- **WORK TO COMPLETE**:
Write out the passage on self-assembling oligopeptides word for word, everything from "Self-assembling oligopeptides are" down to "form fibril networks.".

- **SELECTED EXTRACT**:
Self-assembling oligopeptides are new biomaterials, which have many potential applications in biomedical and pharmaceutical areas. The biocompatibility and biodegradability of these peptides make them ideal candidates as matrixes in tissue engineering and carriers in drug delivery systems. To understand the self-assembly mechanism, it is necessary to study the conditions under which the oligopeptides aggregate and further form fibril networks.

Characterization of the Aggregation of Self-assembling Oligopeptides
To apply the self-assembling oligopeptides to the construction of nanostructures for biomedical applications, an understanding of the factors that control molecular self-assembly are critical. There are many factors affecting the aggregation behavior. The study of concentration and time dependence shows that there exists a Critical Aggregation Concentration (CAC), which provides important information as to when aggregation starts. The study of pH and the amino acid sequence dependence shows that the nanostructure of oligopeptide aggregates can be controlled by adjustment of solution conditions. Substrate dependence of the nanostructure is also important.

Techniques used in this project are,
· Atomic Force Microscopy (AFM) : to investigate the nanostructures of the self-assembling oligopeptides
· Electrochemical AFM : to characterize the substrate dependence
· In-situ AFM experiment and Nuclear Magnetic Resonance (NMR) : to study the dynamic mechanism of self-assembly
· Scanning Electron Microscopy (SEM) : as a complementary method to AFM
· Axisymmetric Drop Shape Analysis-Profile (ADSA-P) : to measure the interfacial tension of oligopeptide solutions
· Fluorescence and Light Scattering : to investigate the aggregation in bulk phase
 

Self-assembling Oligopeptides as a carrier for drug delivery
The biocompatibility and biodegradability make self-assembling oligopeptides ideal materials as a carrier for drug delivery. However, many conditions, such as encapsulating, targeting, releasing, and stability, need to be understood before applying these materials. In this project, the complex formation, stability, and release properties of oligopeptides are investigated by using AFM, ADSA-P, Fluorescence and Light Scattering. In the near future, real drugs will be adopted as hydrophobic additives, and an in vitro environment will be built for release studies.

- **RECORDED INFORMATION**:
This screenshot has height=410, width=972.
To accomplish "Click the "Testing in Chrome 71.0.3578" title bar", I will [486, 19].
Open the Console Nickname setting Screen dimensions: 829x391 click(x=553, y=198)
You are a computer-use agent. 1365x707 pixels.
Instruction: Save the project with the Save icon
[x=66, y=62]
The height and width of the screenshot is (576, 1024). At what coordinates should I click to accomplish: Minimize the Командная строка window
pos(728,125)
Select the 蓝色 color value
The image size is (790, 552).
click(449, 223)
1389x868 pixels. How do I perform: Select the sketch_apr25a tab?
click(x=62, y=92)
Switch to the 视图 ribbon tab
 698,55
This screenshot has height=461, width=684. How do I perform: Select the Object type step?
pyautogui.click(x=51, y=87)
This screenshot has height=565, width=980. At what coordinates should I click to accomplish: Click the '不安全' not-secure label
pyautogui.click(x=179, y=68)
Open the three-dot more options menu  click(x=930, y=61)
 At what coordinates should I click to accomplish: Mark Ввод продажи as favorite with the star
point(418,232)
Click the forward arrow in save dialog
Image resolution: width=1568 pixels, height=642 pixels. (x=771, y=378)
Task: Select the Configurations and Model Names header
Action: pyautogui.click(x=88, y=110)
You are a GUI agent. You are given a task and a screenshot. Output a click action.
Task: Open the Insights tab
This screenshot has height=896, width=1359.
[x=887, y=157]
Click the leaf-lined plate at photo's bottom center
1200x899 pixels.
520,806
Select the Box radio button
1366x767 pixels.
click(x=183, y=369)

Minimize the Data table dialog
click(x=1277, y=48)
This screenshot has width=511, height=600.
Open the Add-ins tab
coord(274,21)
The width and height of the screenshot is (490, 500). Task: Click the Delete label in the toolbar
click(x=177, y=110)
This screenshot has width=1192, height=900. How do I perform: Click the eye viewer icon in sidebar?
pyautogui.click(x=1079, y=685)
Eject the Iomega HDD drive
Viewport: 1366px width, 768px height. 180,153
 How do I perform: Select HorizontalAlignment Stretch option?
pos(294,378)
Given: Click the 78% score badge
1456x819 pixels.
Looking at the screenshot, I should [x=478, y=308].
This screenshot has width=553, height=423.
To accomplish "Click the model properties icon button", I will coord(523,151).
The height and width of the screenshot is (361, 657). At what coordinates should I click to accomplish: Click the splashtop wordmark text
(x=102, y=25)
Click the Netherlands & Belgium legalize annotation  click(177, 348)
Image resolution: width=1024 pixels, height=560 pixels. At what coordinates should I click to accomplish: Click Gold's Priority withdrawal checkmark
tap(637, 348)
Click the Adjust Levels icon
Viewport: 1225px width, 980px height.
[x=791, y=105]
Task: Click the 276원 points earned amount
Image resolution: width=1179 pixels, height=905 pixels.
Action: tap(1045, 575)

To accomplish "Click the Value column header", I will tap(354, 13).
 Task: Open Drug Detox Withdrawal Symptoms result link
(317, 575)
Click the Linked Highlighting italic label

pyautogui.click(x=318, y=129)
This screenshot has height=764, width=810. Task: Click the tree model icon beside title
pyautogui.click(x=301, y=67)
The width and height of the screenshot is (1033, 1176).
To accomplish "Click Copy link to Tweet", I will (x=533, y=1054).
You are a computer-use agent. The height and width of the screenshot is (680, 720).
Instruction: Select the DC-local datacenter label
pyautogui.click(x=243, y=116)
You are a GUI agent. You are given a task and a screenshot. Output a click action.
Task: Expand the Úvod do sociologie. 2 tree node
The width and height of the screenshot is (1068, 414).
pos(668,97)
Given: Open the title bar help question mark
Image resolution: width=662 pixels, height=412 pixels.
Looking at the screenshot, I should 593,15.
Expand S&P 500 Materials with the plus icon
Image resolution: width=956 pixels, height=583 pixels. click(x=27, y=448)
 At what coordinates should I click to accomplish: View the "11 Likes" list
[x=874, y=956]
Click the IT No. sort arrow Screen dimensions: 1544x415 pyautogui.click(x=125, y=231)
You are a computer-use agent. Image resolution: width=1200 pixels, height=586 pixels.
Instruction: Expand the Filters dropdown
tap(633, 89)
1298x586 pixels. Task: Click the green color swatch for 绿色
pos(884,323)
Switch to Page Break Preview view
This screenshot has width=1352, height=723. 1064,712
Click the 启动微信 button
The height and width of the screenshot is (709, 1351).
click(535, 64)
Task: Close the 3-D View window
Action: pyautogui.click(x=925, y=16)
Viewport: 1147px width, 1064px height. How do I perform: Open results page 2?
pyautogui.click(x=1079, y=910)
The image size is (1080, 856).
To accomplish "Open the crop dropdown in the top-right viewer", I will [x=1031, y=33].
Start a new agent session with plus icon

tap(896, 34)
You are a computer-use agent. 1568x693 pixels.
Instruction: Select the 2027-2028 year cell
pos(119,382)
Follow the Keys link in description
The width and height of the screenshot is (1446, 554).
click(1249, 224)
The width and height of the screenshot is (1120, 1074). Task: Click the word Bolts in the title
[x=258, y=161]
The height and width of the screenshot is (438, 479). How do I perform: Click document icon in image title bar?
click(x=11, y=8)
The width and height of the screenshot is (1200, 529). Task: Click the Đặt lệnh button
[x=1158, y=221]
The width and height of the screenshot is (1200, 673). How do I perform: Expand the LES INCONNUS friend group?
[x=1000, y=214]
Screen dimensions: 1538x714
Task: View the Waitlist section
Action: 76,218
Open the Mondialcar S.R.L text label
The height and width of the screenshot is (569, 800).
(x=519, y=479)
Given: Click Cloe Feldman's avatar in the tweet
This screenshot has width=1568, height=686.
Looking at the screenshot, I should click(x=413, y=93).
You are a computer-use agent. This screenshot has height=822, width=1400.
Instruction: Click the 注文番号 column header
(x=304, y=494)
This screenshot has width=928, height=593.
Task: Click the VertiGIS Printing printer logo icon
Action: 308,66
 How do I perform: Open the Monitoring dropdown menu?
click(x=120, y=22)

- **EXERCISE OUTPUT**:
Self-assembling oligopeptides are new biomaterials, which have many potential applications in biomedical and pharmaceutical areas. The biocompatibility and biodegradability of these peptides make them ideal candidates as matrixes in tissue engineering and carriers in drug delivery systems. To understand the self-assembly mechanism, it is necessary to study the conditions under which the oligopeptides aggregate and further form fibril networks.